* [Task to carry out]:
Each of the lines from the one that contains "Given: Click into the Gruppnummer input field" to the end of the entries below should be output exactly.

(Collected data)

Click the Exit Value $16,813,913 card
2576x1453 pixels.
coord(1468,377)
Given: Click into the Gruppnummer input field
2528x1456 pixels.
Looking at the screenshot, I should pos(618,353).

* [Result of this task]:
Given: Click into the Gruppnummer input field
2528x1456 pixels.
Looking at the screenshot, I should pos(618,353).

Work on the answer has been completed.